Aşağıdaki basket günlüğüne göre yazar perşembe günü Siena'da hangi karşılaşmayı yerinde izledi?

## Alıntı metin
_ _ _ _ _
Bir basket acemisinin günlüğü

Perşembe günü Siena’da oynanan Fenerbahçe Ülker-Montepaschi Siena karşılaşmasını yerinde izledim.

Haberin Devamı

Eksiklere, Palaestra’nın soğukluğuna ve binlerce Siena taraftarının bağırışlarına rağmen savulun biz geldik dedik ama bu defa yüzümüz gülmedi.
Televizyondan izlediyseniz, ne kadarı göründü bilmem fakat orada bizzat, “orantısız taraftar gücü” neymiş, görmüş bulundum.
Televizyondan izlerken atmosfer o kadar belli olmuyor ama “bir takımının taraftarının baskın olduğu spor salonu” ne kabus bir ortammış arkadaş.
İtalyanlar avaz avaz bağırırken biz de desteğimizi eksik etmedik; kah bağırarak, kah alkışlayarak; lakin oyuncularımızın kulağına gitti mi bilmem kalbimiz hep sizinleydi, sevgili yakışıklılar.
_ _ _ _ _
## Verilen bilgiler
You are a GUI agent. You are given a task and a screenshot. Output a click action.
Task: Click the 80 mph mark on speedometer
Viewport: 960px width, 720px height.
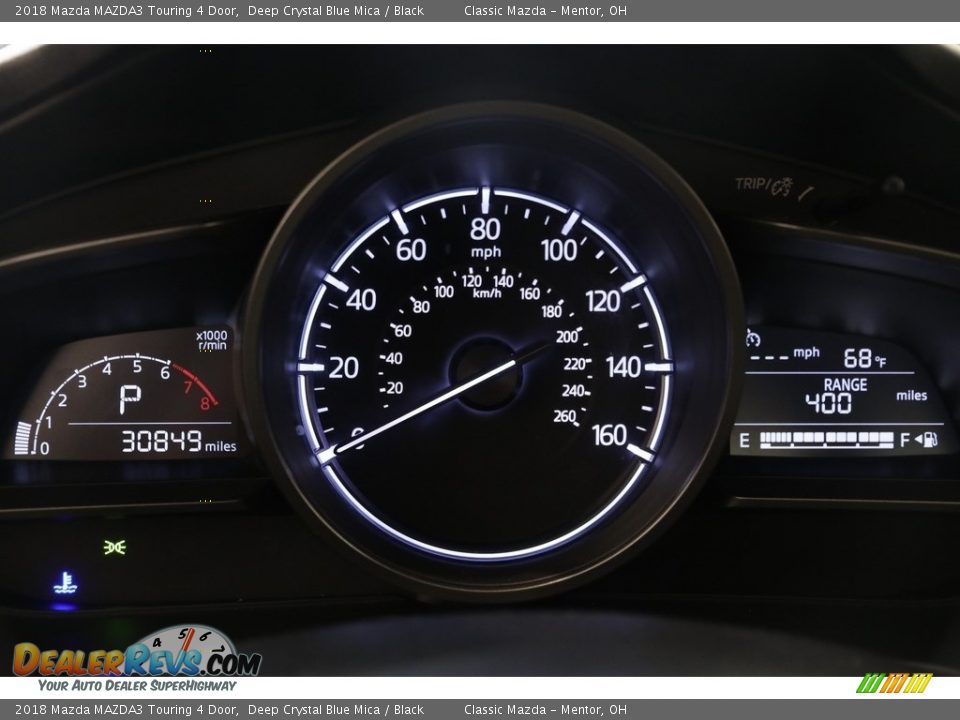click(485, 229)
_ _ _ _ _
## Yanıt aşağıda
Fenerbahçe Ülker-Montepaschi Siena karşılaşmasını.